The Italian government has revoked a license that allowed Hacking Team to export its spyware products globally.
Pierluigi Paganini of Security Affairs reports the Italian government authority that oversees the export of "dual use" technologies, which goes by the name "Autorità per l’esportazione beni a duplice uso," revoked "with immediate effect" the license at the end of March.
Its decision to terminate Hacking Team's "global authorization" to export its surveillance software comes two years before the license's official expiration date on April 30, 2018.
According to ABC News, while the spyware firm can continue to sell its products in the European Union, it will now need to obtain "individual" licenses to sell in 46 countries, many of which have been accused of human rights abuses.
Those countries are Australia, Azerbaijan, Bangladesh, Bahrain, Bolivia, Brazil, Canada, Switzerland, Chile, Colombia, Cyprus, Dominican Republic, Ecuador, Egypt, Etiopia, Guatemala, Honduras, Indonesia, Israel, India, Iraqi Kurdistan, Jordan, Japan, South Korea, Kuwait, Kazakhstan, Lebanon, Morocco, Mongolia, Mexico, Malaysia, Nigeria, Oman, Peru, the Philippines, Paraguay, Qatar, Saudi Arabia, Singapore, South Africa, Thailand, Turkey, United Arab Emirates, the United States of America, Uzbekistan, and Vietnam.
"Yes, the global license has been suspended by MISE (the Italian Ministry of Economic Development) but Hacking Team still has approvals for all countries within the EU, and the company also expects to be given approvals for sales to countries outside the EU," Eric Rabe, Hacking Team’s spokesperson, said in an email to Motherboard.

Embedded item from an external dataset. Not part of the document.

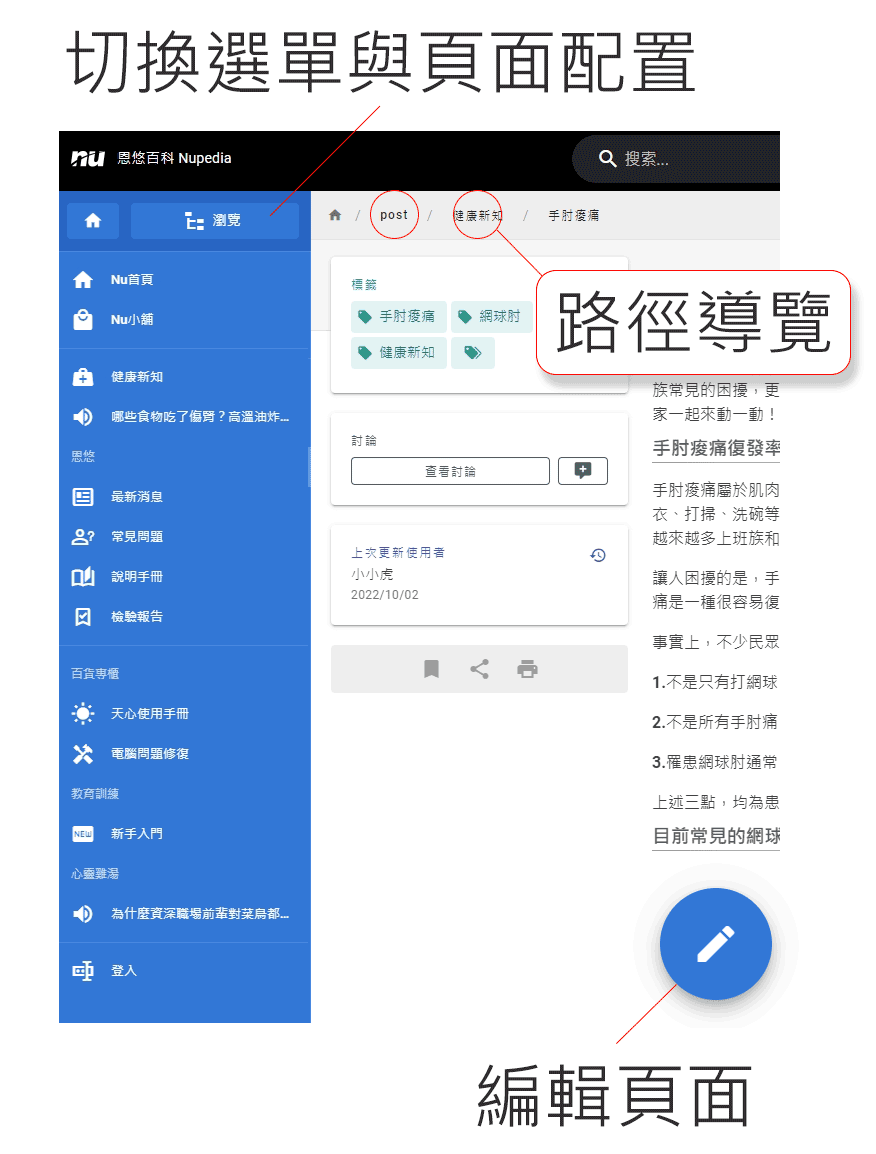Image resolution: width=876 pixels, height=1154 pixels.
Task: Click 登入 login in the sidebar
Action: coord(124,971)
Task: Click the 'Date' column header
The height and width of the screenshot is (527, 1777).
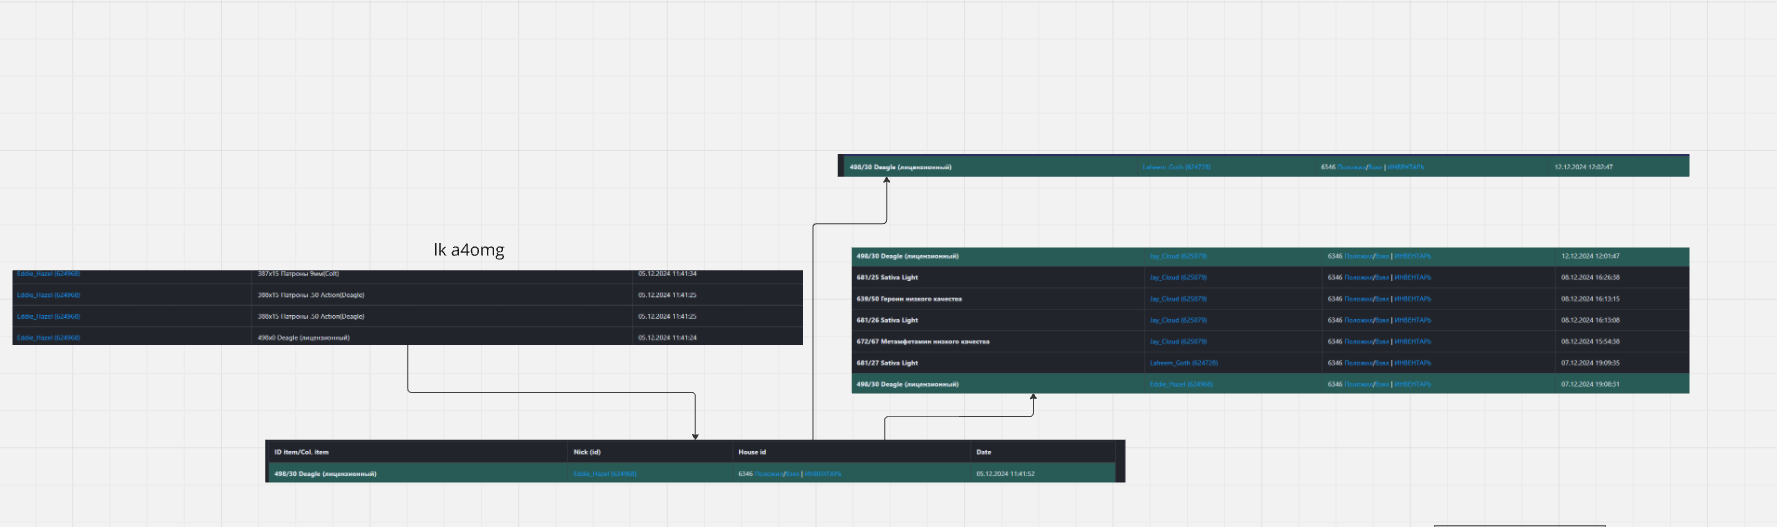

The spyware firm has been here before. Motherboard recently obtained an email which highlighted how Hacking Team operated under the same export restrictions between October 2014 and April 2015. After some intense lobbying, it was able to convince the Italian government to grant it "global authorization" for an original term of three years.
It is unclear why the Italian authorities decided to revoke the authorization two years early, though a statement issued by the MISE authority to Motherboard cites "changed political situations" in some of the countries included on the original export list.
News of this development follows several months after hackers leaked 400GB of data pertaining to the spyware firm's operations.